Publisher posts 29pc profit fall but sees positive outlook as poll points to increase in ad spending

PUBLISHED : Friday, 21 March, 2014, 1:04am
UPDATED : Friday, 21 March, 2014, 1:23pm

SCMP Group, the publisher of the South China Morning Post, expects the improved economy in Hong Kong to help usher in growth after the company posted a 29 per cent drop in net profit last year, mainly because of higher staff and production costs.

The optimistic outlook echoed the view of marketers who predicted last month a banner year in advertising spending in the city, with increased campaigns on television, newspapers and digital platforms.

In the group's regulatory filing yesterday, chairman David Pang said: "With 4 per cent growth in the economy forecast for 2014 compared to 3 per cent in 2013, we are poised for steady growth.

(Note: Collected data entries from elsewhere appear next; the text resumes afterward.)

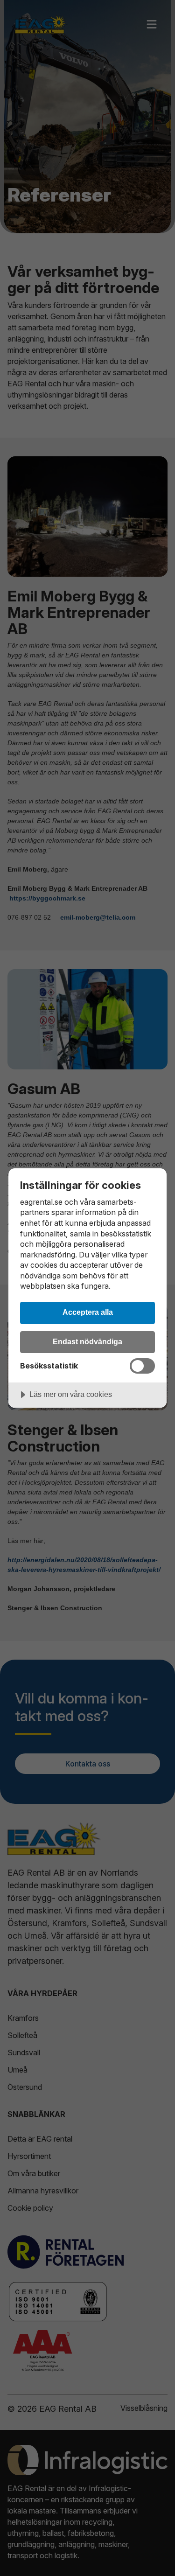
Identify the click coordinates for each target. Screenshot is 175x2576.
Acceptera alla (88, 1312)
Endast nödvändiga (87, 1341)
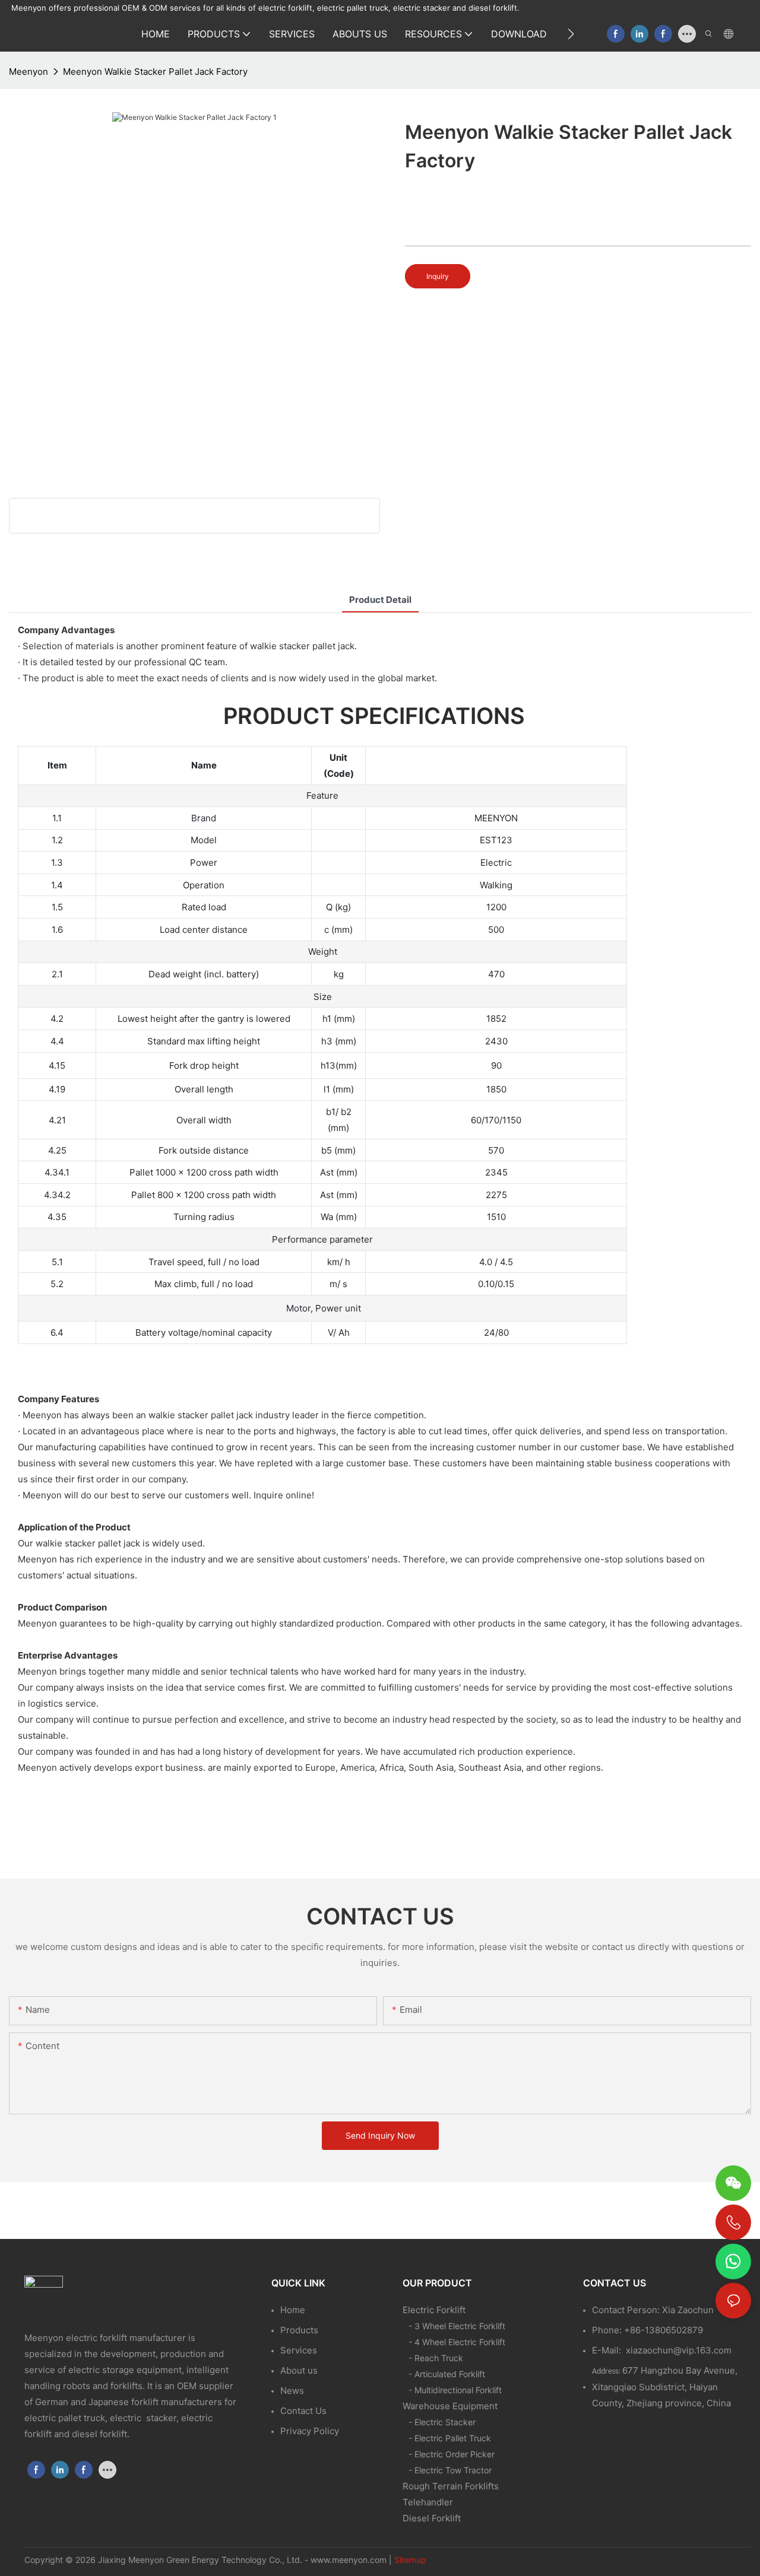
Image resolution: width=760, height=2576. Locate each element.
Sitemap (410, 2560)
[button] (571, 33)
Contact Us (303, 2410)
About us (299, 2370)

[We] foresee … enhancements on our outreach to a global digital market

"We continue to capitalise on our strength in the sectors of English-language news, quality lifestyle content and magazines, luxury market infotainment, bespoke events and providing quality media advertising space, and foresee a stronger presence in the China market as well as further enhancements on our outreach to a global digital market."

The company's net profit fell to HK$223.7 million from HK$316.3 million in 2012, as operating costs and expenses rose 17 per cent or HK$142.1 million.

Average headcount increased to 1,000 from 889 a year ago, mainly due to inclusion of staff from HK Magazine, as well as new hires for the group's newspaper and magazine businesses.

Revenue grew 12 per cent to HK$1.15 billion from HK$1.02 billion. Growth was attributed to full-year contribution from Elle, which was bought in the middle of 2012, as well as higher revenue from advertising and marketing solutions, contract printing business, investment properties and the newly acquired HK Magazine business.

Trading in SCMP's shares has been suspended since February 26 last year when the public float of the company fell below 25 per cent. "The directors have endeavoured to identify ways to restore the company's public float," the group said in its filing.

The latest survey by the Hong Kong Advertising Association and market-measurement firm Nielsen on advertising spending projections in the city showed that 42 per cent of marketers polled expect to raise their advertising budget this year.

In terms of spending allocation, television had an average share of 18 per cent, while free and paid newspapers held 19 per cent.